Function h is defined by \(\mathrm{h(x) = (x - 4)(x + 1)(x + 5)}\). Function g is defined by \(\mathrm{g(x)...

1. TRANSLATE the problem information

• Given information:
  • \(\mathrm{h(x) = (x - 4)(x + 1)(x + 5)}\)
  • \(\mathrm{g(x) = h(2x - 3)}\)
  • Need to find sum of x-intercepts of \(\mathrm{g(x)}\)

2. INFER the connection between zeros

• Key insight: X-intercepts occur where \(\mathrm{g(x) = 0}\)
• Since \(\mathrm{g(x) = h(2x - 3)}\), we need \(\mathrm{h(2x - 3) = 0}\)
• This happens when \(\mathrm{2x - 3}\) equals a zero of \(\mathrm{h(x)}\)

3. INFER the zeros of h(x)

• From \(\mathrm{h(x) = (x - 4)(x + 1)(x + 5)}\), the zeros are:
  • \(\mathrm{x = 4}\) (from \(\mathrm{x - 4 = 0}\))
  • \(\mathrm{x = -1}\) (from \(\mathrm{x + 1 = 0}\))
  • \(\mathrm{x = -5}\) (from \(\mathrm{x + 5 = 0}\))

4. SIMPLIFY to find x-intercepts of g(x)

• Set \(\mathrm{2x - 3}\) equal to each zero of \(\mathrm{h(x)}\):

For \(\mathrm{2x - 3 = 4}\):
\(\mathrm{2x = 7}\)
\(\mathrm{x = \frac{7}{2}}\)

For \(\mathrm{2x - 3 = -1}\):
\(\mathrm{2x = 2}\)
\(\mathrm{x = 1}\)

For \(\mathrm{2x - 3 = -5}\):
\(\mathrm{2x = -2}\)
\(\mathrm{x = -1}\)

5. SIMPLIFY the final sum

• \(\mathrm{a + b + c = \frac{7}{2} + 1 + (-1)}\)
  \(\mathrm{= \frac{7}{2} + 0}\)
  \(\mathrm{= \frac{7}{2}}\)

Answer: C) 7/2

Why Students Usually Falter on This Problem

Most Common Error Path:

Weak INFER skill: Students attempt to expand \(\mathrm{g(x) = h(2x - 3)}\) by substituting and multiplying out all the terms, creating a complex cubic expression instead of using the zero-finding approach.

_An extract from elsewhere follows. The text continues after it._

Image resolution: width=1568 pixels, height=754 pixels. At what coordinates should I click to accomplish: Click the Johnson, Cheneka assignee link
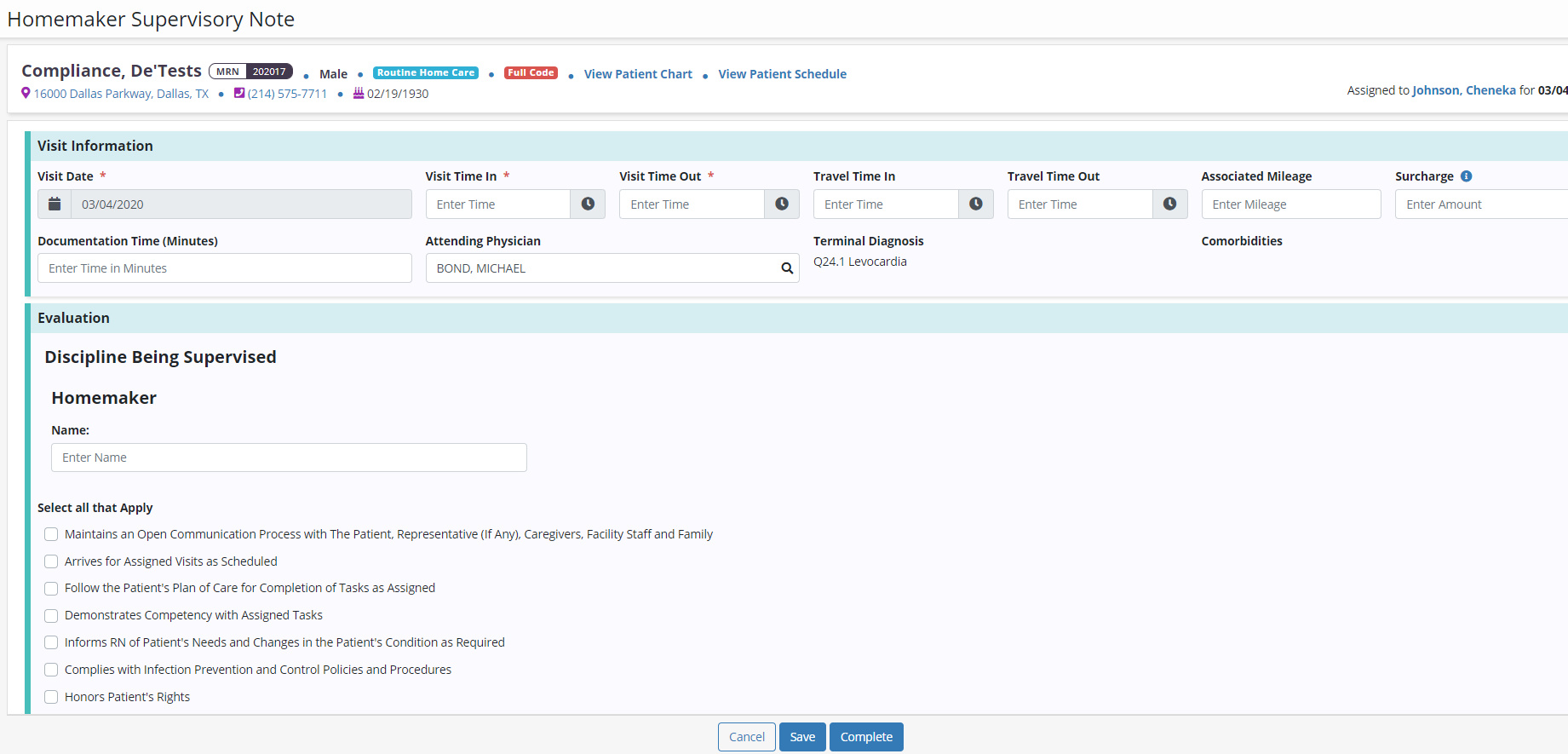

They might try to expand \(\mathrm{[(2x - 3) - 4][(2x - 3) + 1][(2x - 3) + 5] = (2x - 7)(2x - 2)(2x + 2)}\), then attempt to find zeros of this expanded form. This leads to much more complicated algebra and increases the chance of calculation errors, potentially causing them to abandon the systematic solution and guess.

Second Most Common Error:

Poor SIMPLIFY execution: Students understand the correct approach but make arithmetic errors when solving the linear equations or when adding the final sum.

For example, they might incorrectly solve \(\mathrm{2x - 3 = 4}\) as \(\mathrm{x = \frac{1}{2}}\) instead of \(\mathrm{x = \frac{7}{2}}\), or make sign errors when calculating the final sum. This may lead them to select Choice A (-2) or Choice B (-1).

The Bottom Line:

The key insight is recognizing that function composition problems involving zeros can often be solved by working backwards from the inner function's zeros, rather than expanding everything algebraically.